Featured Poems
Refuge
Sixty-seven species nest on the Bear River refuge:
American avocets, black-necked stilts
by the thousands spike dikes and roads
we wind on our way back
to the hotel, wilted from dry heat, wetlands,
imagine bird calls heard/
unheard from across a wilderness of seen/
unseen migrations, droughts—
a land of shrinking lakes to which they all return,
nestlings and the species left
alone to fend against the wildfires
of a burning age. Though we missed the tundra
swans this trip, a small regret,
we tell ourselves our mothers did their jobs
for here we are, a nested pair,
flown decades married through the motions
of layovers, stops and starts, our settled life
to which we turn and turn again,
despite imprinted restlessness, free-falling
as the great Salt Lake evaporates.
— in Sugar House Review
Summer 2023
If the Fragment is the Story
then the letter Arnold sent my mother in the ’80s
was nothing more, nothing less than his script
on letterhead, reminding her of their bond
as classmates at Miami High, where once
is always, everyone heeds each other, melting
in time, and along those lines, he has friends in high places–
a certain Senator if you want to know–
who’d be happy to help her find work
if she needs it, before, in closing, Arnold says
whenever he thinks of girls from back then,
it is she who comes to mind
as the sweetest—one he has never forgotten—
but there is no blatant invitation, never does he say
he’s married, ask if she’s happy or how many children
and when I look for traces of him
elsewhere in her hope chest, he is nowhere
in her yearbooks; not a single note from him
appears alongside other scrawled goodbyes, good lucks
nor is he listed with the smiling others
in the photo of the kindergarten play,
no clipped obituary, or evidence of her reply
but on the jagged edge of a leaf torn from an album,
I imagine Arnold there professed his love
before a jealous ex wiped clean my mother’s memory
for suitors, her nostalgia for pure desire—
left Arnold unfulfilled and buried in the cedar
with our baby clothes, in the margins,
holding secrets we were never meant to know.
Other Poems
- “Abditive” (pending in Cider Press Review, 2024)

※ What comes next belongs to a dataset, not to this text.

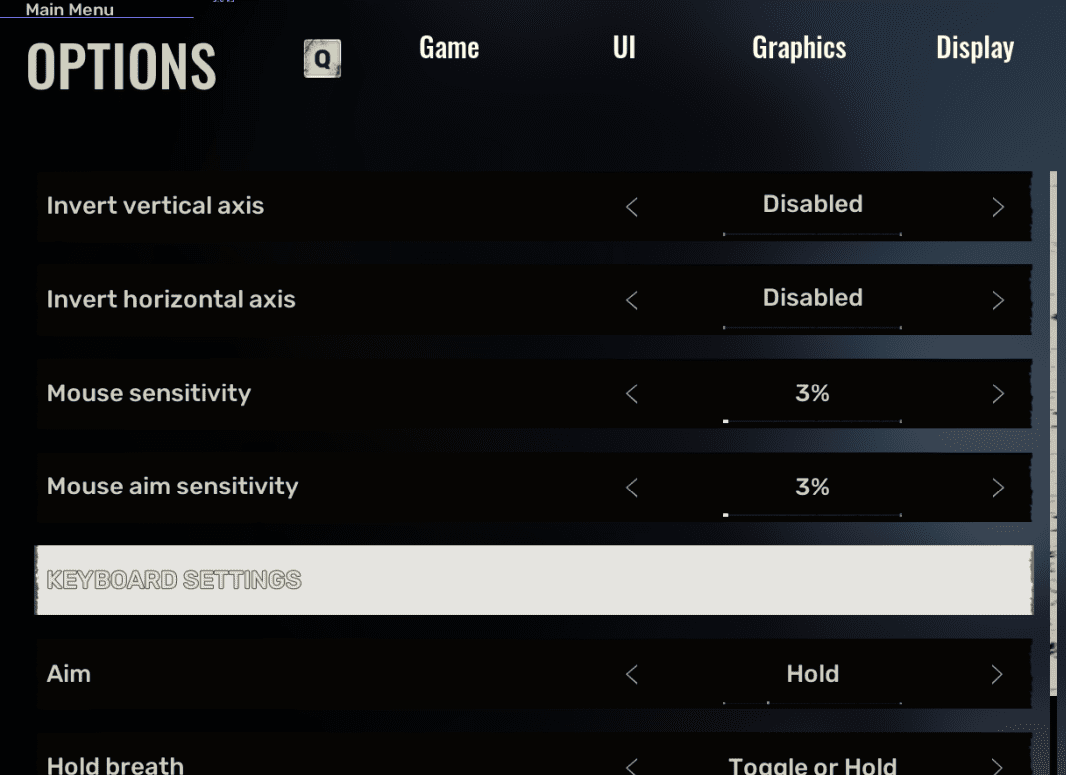The height and width of the screenshot is (775, 1066).
Task: Click the Mouse sensitivity slider bar
Action: click(812, 421)
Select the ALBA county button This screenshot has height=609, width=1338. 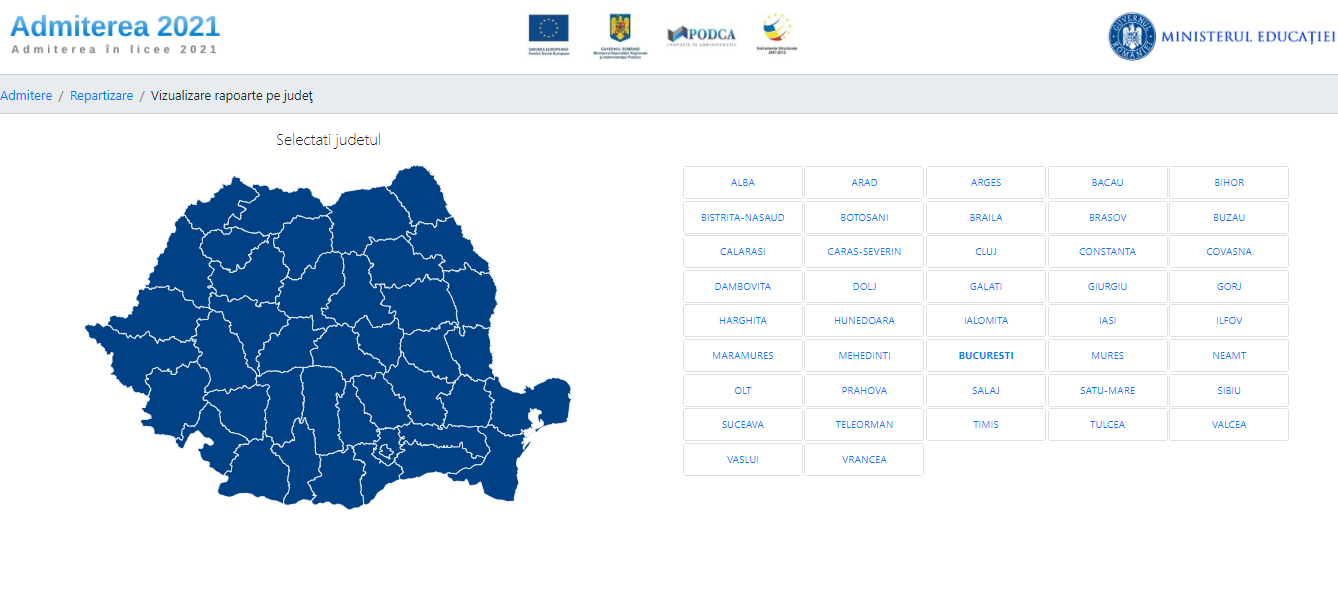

- “Orienteering” (pending in Palette Poetry, 2024)
- “Friesian Story” (Radar, 2024). Hear me read it!
- “Pendulum” (South Dakota Review, 2024)
- “Avian Inventory” and “Riding Lessons” (Louisiana Literature, 2024)
- “Evidence” (Kestrel, 2024)
- “Tahane Recalls His Escape” (pending in Sweet Literary Review, 2023)
- “The Rose Bush” (Anacapa Review, 2023)
- “Proof” (Atlanta Review, 2023)
- “The Trees in Dealey Plaza Seemed Distressed” (in ASP Bulletin, 2023)
- “Fault Line” (San Pedro River Review, 2023)
- “When Time Ran Out, I Took the Clock In” (trampset, 2023)
- “Refuge” (Sugar House Review, 2023)
- “What We Read About Ukraine Makes Us Dream of Burning” in Gulf Coast Review, 2023)
- “Lacuna” (Valparaiso Poetry Review, 2023)
- “The Grief Committee” (Bear Review, 2023)
- “Flyover (Asheville Poetry Review, 2023)
- “Emergence” (Cumberland River Review, 2023)
- “Lionfish Hunter” (Stirring: A Literary Collection, 2023)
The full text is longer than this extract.